So get ready for extreme ecological and health declines, and massive societal upheaval.
SarahD
(1,732 posts)Once we build 300 new nuke plants, we will go nuts and use energy recklessly. People will lose interest in recycling, turning down the thermostat, and so forth. Once we have electric cars and charging systems that allow long trips, we will go completely berserk. We wallow in excess. Just look at that California desert full of huge RVs and noisy dune buggies. People think nothing of spending $250k or more on an RV and a toy hauler full of dirt bikes. Try driving through the four hour traffic jam of environment wreckers in eastern California sometime. Those people will not be discouraged by economics of environmental concerns. They will spend their last nickels to run over desert tortoises and shoot holes in traffic signs. Conservationists are just tree hugging buzzkills who want to rob them of their joy in life. Unlimited energy will open the floodgates and there won't be an acre of land not overrun with vehicles.
Think. Again.
(17,946 posts)hunter
(38,924 posts)... largely because of aggressive "renewable energy" policies that FAILED.
Germany's "green" plan was especially hypocritical because they shielded their heavy industry from these costs with accounting tricks, allowing these industries cheap electricity produced by burning the cheapest, filthiest sort of coal.
Meanwhile in France, they closed their last coal mines more than twenty years ago.
Wind and solar are less expensive than nuclear only if you ignore the costs of the "backup" power needed whenever the sun isn't shining or the wind isn't blowing.

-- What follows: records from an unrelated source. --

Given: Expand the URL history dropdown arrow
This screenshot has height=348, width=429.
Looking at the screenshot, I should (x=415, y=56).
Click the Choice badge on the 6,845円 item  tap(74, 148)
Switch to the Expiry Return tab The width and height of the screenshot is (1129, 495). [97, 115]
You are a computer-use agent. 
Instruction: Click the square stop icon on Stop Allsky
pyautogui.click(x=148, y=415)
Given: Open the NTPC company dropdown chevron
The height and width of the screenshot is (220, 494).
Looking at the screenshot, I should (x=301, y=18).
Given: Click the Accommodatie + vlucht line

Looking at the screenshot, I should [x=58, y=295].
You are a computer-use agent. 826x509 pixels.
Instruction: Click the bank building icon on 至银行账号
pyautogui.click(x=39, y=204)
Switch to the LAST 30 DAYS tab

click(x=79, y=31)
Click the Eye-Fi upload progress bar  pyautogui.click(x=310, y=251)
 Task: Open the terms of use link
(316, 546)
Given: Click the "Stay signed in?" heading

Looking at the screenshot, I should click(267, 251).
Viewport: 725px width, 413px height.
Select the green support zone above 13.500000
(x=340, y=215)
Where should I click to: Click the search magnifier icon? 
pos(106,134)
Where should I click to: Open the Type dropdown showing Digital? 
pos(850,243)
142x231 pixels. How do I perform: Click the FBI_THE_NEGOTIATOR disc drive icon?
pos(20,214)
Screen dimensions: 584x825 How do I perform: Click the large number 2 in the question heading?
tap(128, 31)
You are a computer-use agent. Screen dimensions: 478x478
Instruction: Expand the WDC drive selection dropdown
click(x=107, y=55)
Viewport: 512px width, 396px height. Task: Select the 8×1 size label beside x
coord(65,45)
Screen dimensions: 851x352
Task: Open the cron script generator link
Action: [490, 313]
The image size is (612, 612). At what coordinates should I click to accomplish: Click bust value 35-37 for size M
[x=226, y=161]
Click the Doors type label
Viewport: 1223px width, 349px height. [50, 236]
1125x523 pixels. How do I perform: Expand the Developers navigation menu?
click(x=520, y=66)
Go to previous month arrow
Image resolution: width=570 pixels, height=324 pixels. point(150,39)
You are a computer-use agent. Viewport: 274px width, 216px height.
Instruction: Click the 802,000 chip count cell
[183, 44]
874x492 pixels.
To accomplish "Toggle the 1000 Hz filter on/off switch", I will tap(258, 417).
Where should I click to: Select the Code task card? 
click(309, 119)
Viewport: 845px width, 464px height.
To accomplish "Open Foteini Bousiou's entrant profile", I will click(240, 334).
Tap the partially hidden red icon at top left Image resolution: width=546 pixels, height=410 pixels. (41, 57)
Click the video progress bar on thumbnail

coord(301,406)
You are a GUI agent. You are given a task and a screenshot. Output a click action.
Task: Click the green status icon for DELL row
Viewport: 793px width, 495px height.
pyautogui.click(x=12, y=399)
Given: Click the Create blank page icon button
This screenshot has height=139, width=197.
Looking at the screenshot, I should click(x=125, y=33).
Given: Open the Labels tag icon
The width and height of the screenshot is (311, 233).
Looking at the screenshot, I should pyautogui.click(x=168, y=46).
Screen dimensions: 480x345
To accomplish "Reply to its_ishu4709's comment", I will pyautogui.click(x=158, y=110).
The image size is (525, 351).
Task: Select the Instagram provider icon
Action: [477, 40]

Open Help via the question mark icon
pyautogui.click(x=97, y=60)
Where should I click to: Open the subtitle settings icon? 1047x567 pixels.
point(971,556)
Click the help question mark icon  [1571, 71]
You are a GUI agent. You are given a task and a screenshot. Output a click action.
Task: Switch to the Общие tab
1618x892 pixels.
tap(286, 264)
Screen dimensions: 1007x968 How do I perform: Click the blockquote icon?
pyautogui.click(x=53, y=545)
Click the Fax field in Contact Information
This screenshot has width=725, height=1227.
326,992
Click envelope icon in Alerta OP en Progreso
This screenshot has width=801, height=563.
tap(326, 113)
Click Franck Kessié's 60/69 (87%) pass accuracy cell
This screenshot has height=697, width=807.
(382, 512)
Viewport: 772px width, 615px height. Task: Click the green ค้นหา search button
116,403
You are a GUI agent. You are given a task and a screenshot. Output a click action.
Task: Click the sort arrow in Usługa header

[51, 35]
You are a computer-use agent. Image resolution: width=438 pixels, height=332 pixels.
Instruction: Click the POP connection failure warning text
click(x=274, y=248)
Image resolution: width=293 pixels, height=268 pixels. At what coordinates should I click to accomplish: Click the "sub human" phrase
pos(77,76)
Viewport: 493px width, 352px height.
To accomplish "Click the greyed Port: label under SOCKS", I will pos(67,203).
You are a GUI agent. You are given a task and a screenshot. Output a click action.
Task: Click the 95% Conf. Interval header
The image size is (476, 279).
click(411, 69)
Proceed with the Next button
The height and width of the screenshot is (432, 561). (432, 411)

The problem is the same at any scale, from a small house to a national electric grid.
Again:
https://app.electricitymaps.com/zone/DE
In the last year Germany had a carbon intensity of 403 gCO₂eq/kWh. In France it was 53 gCO₂eq/kWh, and they enjoyed lower electric rates.
Like it or not, nuclear power is the only energy resource capable of displacing fossil fuels entirely, which is something we need to do.
But I repeat myself...
SarahD
(1,732 posts)The push is on and cannot be resisted. We are almost certainly headed the same direction as France. They are experiencing a whole host of problems; technical, operational and economic. This is what most people on either side of the nuke debate fail to see: there is no silver bullet.
https://www.reuters.com/business/energy/edf-hopeful-end-sight-long-delayed-budget-busting-nuclear-plant-2022-06-16/
Think. Again.
(17,946 posts)...the basic problem with nuclear... What do we do with all that radioactive waste?
SarahD
(1,732 posts)This is another clever aspect of the nuke industry PR campaign. It assumes a reprocessing capability that is completely theoretical right now and may never work out. And it assumes things like plutonium powered reactors that burn all that magically reprocessed spent fuel. There's the rub. We will do this. And we're committing to realizing many theoretical possibilities. Hope it all works out. I'll be pushing up daisies when the chickens come home to roost.
Think. Again.
(17,946 posts)...the only way through this that I can see is a major reduction is energy use, and I believe that will happen, but not because we chose to do it, and it will probably be the least of our worries at that point.